The main concern, aside from international differences, on vaccine passports seems to be whether individual preferences will be taken into account when implementing them, and this is where the trilemma is rooted. Safety of health and safety of information are on opposing sides of the argument and governments worldwide are recognizing this. Currently, some form of vaccine verification is in effect for many airlines, but there is the prominent question of whether or not vaccine passports will truly allow for a more comprehensive analysis of vaccination results for travel and increase public and individual safety. While some people see the benefits of vaccine passports, there is still the other perspective of how there are several complications that may arise from vaccine passports. And that’s where the trilemma lies: should people focus on the societal benefit or the individual implications of vaccine passports?
Vaccine Passports are Beneficial:
With vaccine passports, there will be more knowledge of who is vaccinated and who is not vaccinated, allowing for a safer environment for the people who are traveling or attending group events. This feeling of safety is encouraged as many people may be worried about staying safe in these situations even if they are vaccinated. As vaccine distribution is occurring, vaccine passports are an extra step to confirming safety. Especially during public events when many people attend from around the world, vaccine passports would allow for safer and more comfortable travel.
There have also been previous successes with implementing vaccine passports. For example, Israel has used a green-pass system to ensure who has been vaccinated against certain viruses or diseases. This lowers the risk of spreading a virus and those who are vaccinated are allowed to travel more easily. Although this may raise issues of rights, this process can be effective in ensuring that there is a higher level of safety during travel.
Beyond just implementation of vaccine passports, there is the idea that digitizing the process will be more efficient. Rather than paper documents, applications are being created to facilitate and run the vaccine passport system. Travel Pass and CommonPass are two apps which are part of this process; they work either by scanning a QR code or a wristband at the airport, depending on the application. These methods allow for a faster and possibly cheaper way to bring vaccine passports to action. Administering digital certificates is another idea from the World Health Organization. In this way, they can supplement travelers with more than the app information.
Vaccine Passports are Impractical:
The World Health Organization is not looking to make vaccine passports mandatory for the reason that getting the COVID-19 vaccine does not guarantee protection from the virus, despite the lowered risk. This raises the question of whether vaccine passports are worth it, especially because of their impermanency.
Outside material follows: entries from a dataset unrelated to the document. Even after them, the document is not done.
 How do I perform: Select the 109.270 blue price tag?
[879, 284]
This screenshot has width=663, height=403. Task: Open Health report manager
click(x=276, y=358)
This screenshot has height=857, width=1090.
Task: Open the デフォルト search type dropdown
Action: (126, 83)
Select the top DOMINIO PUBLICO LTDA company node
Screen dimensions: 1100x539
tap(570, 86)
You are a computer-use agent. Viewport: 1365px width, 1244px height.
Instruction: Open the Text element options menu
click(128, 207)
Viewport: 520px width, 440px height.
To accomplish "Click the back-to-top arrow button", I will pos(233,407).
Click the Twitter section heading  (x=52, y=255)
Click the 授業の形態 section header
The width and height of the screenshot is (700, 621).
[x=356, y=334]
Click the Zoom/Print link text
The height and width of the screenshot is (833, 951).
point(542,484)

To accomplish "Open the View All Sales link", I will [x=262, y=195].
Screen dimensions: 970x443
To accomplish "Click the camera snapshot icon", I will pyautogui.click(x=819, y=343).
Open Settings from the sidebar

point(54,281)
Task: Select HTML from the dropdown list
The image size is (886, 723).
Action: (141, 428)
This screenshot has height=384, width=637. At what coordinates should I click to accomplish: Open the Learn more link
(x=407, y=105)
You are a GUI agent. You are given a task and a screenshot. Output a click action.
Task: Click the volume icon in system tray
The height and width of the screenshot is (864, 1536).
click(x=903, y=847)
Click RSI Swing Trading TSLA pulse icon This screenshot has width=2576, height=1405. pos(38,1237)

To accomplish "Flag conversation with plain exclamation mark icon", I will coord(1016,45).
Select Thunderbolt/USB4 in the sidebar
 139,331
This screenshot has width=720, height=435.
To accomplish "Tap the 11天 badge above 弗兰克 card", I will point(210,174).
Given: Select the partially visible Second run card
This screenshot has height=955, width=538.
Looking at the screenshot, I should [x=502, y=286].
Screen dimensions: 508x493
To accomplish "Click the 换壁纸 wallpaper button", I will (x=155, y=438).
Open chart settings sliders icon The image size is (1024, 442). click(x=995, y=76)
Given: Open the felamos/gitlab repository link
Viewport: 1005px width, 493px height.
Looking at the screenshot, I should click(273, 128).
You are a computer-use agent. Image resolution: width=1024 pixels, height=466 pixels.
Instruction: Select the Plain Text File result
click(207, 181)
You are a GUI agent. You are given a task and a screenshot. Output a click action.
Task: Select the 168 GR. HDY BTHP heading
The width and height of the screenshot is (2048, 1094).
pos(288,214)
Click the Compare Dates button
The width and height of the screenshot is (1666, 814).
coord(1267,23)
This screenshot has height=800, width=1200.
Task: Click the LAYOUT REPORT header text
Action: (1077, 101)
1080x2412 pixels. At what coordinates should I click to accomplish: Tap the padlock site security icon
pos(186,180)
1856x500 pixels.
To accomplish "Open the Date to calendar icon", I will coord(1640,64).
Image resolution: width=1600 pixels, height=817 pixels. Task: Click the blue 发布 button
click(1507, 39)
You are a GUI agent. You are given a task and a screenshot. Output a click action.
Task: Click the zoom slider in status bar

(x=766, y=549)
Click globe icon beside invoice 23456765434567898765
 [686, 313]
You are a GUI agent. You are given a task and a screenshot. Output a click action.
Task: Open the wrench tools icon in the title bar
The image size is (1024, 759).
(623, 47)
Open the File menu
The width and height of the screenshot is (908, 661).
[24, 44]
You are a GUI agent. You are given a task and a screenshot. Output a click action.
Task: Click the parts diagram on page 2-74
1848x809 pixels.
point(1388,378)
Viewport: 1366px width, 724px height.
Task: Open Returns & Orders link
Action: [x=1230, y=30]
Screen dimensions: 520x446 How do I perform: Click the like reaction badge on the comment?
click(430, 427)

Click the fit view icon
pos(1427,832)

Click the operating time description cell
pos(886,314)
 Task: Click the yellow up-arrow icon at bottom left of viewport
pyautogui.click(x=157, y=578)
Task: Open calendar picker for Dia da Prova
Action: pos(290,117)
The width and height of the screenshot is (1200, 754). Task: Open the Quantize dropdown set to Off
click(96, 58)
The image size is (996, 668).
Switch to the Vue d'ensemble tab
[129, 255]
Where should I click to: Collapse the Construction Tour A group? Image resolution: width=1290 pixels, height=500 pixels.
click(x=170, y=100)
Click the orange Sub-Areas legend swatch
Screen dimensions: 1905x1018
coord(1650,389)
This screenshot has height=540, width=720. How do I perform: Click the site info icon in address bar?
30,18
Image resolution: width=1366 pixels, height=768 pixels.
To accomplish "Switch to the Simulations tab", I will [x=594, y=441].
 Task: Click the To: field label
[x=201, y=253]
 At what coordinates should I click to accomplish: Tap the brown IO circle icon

Although the CDC advises against travel without vaccination, the issue has much more depth to it.
For an individual, there might be a different order of prioritization. For example, Harvard Medical Professor Kulldorff notes that if young people who want to travel rush to get vaccinated, other groups of people who may need it more, including elderly and low-income citizens, will not be prioritized. This creates the issue of inequality in the spread of the vaccination and the availability of vaccines in an equitable manner. Inequality is also created as those who are vaccinated get more of a privilege to return to their “normal” lives. The divide in society between the “haves and have nots” is a split that may cause further issues, especially with civil rights. Additionally, Dr. Wenham, an assistant professor for Global Health policy at the London School of Economics, believes that vaccine passports will “affect poorer countries” and “entrench inequality.” Those who cannot get the vaccine because of personal, financial, or medical reasons will not be able to return to their normal lives as quick, no matter how much they need to, and this group of people disproportionately includes minority low-income families.
Privacy is another concern. Digital applications and such have potential for data leaks and other security issues. Health and vaccination information is important to people in their daily lives, and a possible leak of information could put many people in danger.